Mathematics Colloquium

Best Approximation by Algebraic and Semi-Algebraic Sets

Speaker: Shmuel Friedland, University of Illinois, Chicago

Location: Warren Weaver Hall 1302

Date: Monday, May 12, 2014, 3:45 p.m.


Many approximation problems can be stated as finding a best approximant of a point \(x \in \mathbb{R}^{n}\) from a given set closed \(S \subset \mathbb{R}^{n}\). In most of the interesting cases \(S\) is either algebraic, (approximation by low rank tensors), or semialgebraic, (approximation by separable quantum states). There are two major problems: characterize the set of points \(E\) in \(\mathbb{R}^{n}\) for which a best approximant is not unique, and count (estimate) the number of critical points of the Euclidean distance of a generic \(x\) to a real irreducible variety \(S\).

In this talk we first show that for \(S\) semi-algebraic \(E\) is a semi-algebraic set of dimension less than \(n\). Next we discuss the case where \(E\) is a real irreducible variety. By considering the complex variety \(E_{C}\) we will show that the number of critical point of generic \(x\) in \(\mathbb{C}^{n}\) is a degree of certain rational map. (This gives an upper estimate of the number of critical points.) Next we will discuss the case where \(S\) is the Segre variety of tensors of rank one. We compute the degree of the above map using Chern classes.

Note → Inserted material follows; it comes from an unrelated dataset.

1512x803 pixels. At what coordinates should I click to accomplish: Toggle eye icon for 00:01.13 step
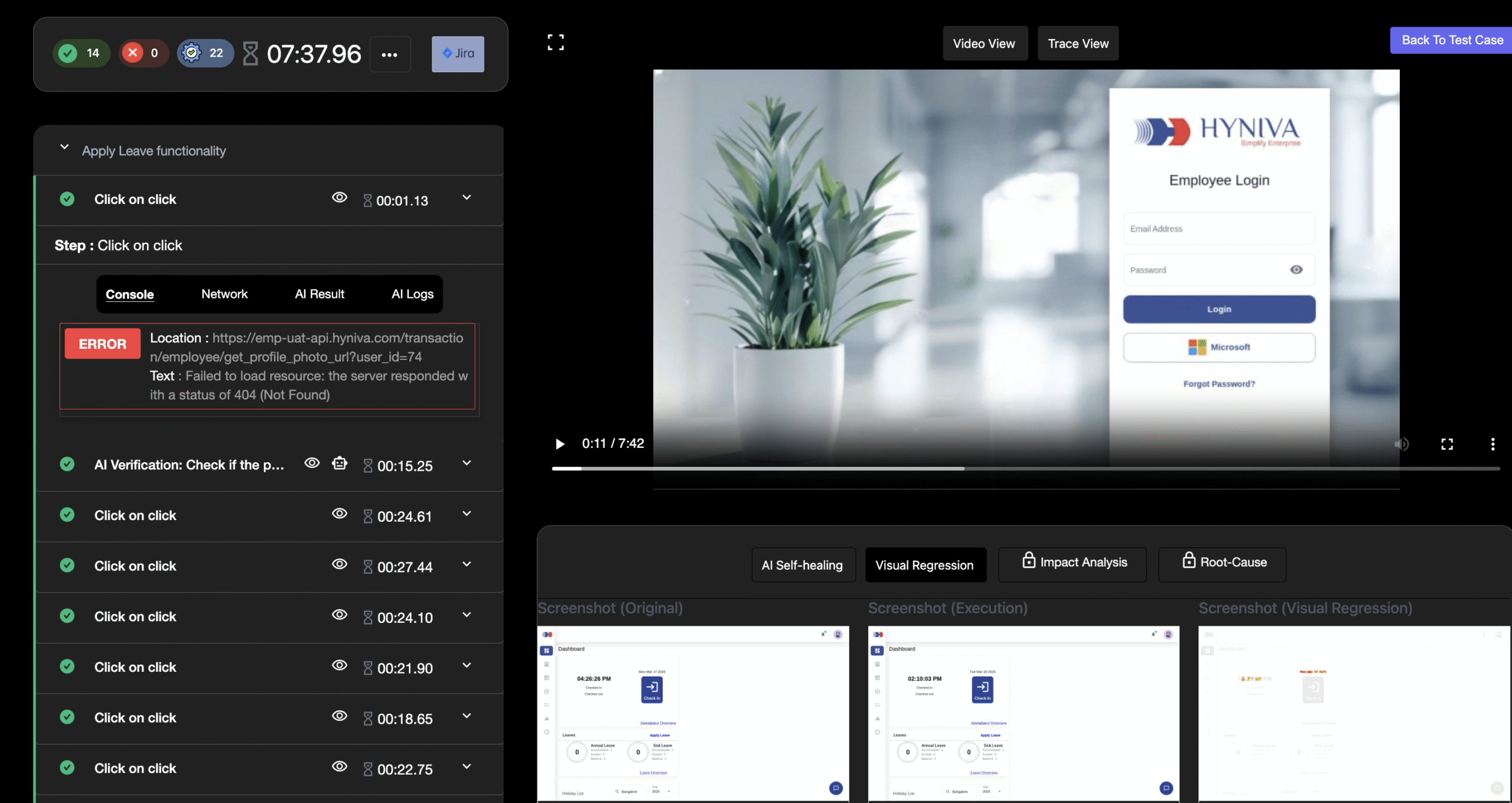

Our talk is based on the two recent papers:

  1. S. Friedland and G. Ottaviani, The number of singular vector tuples and uniqueness of best rank one approximation of tensors, to appear in Foundations of Computational Mathematics, arXiv:1210.8316.
  2. S. Friedland and M. Stawiska, Best approximation on semi-algebraic sets and k-border rank approximation of symmetric tensors, arXiv:1311.1561.